Rapidement : Mahler naît dans
une famille juive en Bohème mais se convertira au catholicisme. Il souffrira
toujours de l’antisémitisme y compris dans sa carrière pourtant
prestigieuse. Mahler, c’est trois vies en une. Il a été un des chefs
d’orchestre les plus marquants de l’histoire, jusqu’au surmenage, à
l’épuisement, à la mort prématurée. Le Mahler compositeur travaille en été,
isolé, notamment dans une cabane immortalisée par Ken Russell dans
son film dédié à Mahler. 10 symphonies (la dernière inachevée mais
complétée par Deryck Cook), 5 cycles de lieder avec orchestre
et une cantate constituent la quasi-totalité de son œuvre. Cela
semble peu, mais la richesse, le modernisme, l’inventivité, l’engagement
total de l’âme de l’artiste font qu’il n’y a aucune faiblesse. On aime ou on
n’aime pas, point ! Enfin l’homme connaîtra une vie affective
shakespearienne. Il épouse en 1903 Alma, de 20 ans plus jeune que
lui, une personnalité étrange et tourmentée. Sa fille aînée meurt en
1907. Le couple surnage, Alma le trompe, Mahler consulte Freud pour
exorciser ses obsessions dont celle d’une mort précoce (aucun grand
compositeur n’ayant pu écrire plus de 9 symphonies*). Epuisé et cardiaque,
il effectue une ultime tournée suicidaire à New York qu’il interrompt pour
venir s’éteindre à Vienne il y a tout juste cent ans. Destin tragique, sans
doute, mais une musique envoutante où s’oppose joie infantile et angoisse
existentielle, trivialité et onirisme.
(*) Beethoven, Schubert, Bruckner dont il fut l’élève (qui a écrit en fait 11 symphonies), Dvořák.

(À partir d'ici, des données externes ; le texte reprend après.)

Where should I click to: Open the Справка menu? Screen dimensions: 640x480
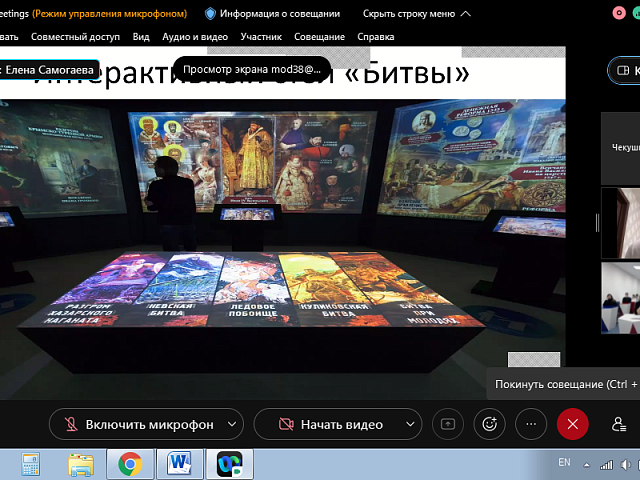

L’influence de la musique de Mahler dans l’art en général…
Il est difficile de découvrir sa musique sans l’entendre. Mais qui n’a pas entendu l’adagietto aux cordes et harpes de sa 5ème symphonie qui baigne de nostalgie le film Mort à Venise de Visconti ? Le 25 avril dernier, Luc chroniquait un film, hélas peu connu, « Les Tueurs de la Lune de Miel » dont la musique fait appel aux symphonies 5, 6 et 9. Et puis bien sûr, Ken Russell a tourné une extravagante et caricaturale biographie de Mahler dans un film éponyme en 1974, une réussite dans le parcours chaotique de ce cinéaste. Les deux hommes étaient faits pour mettre leurs fantasmes morbides, bizarres et gothiques en commun. http://ledeblocnot.blogspot.com/2011/04/les-tueurs-de-la-lune-de-miel-1969-de.html
Bon, comment parler dans cet article d’une symphonie particulière ? La 2 (mystique), non plutôt la 7 (avant-gardiste), alors la 9 (métaphysique), les commenter toutes dans un article de 40 pages (c’est Luc qui va être content)… La solution est venue d’un ballet, une œuvre d’art totale où Mahler a une place de choix.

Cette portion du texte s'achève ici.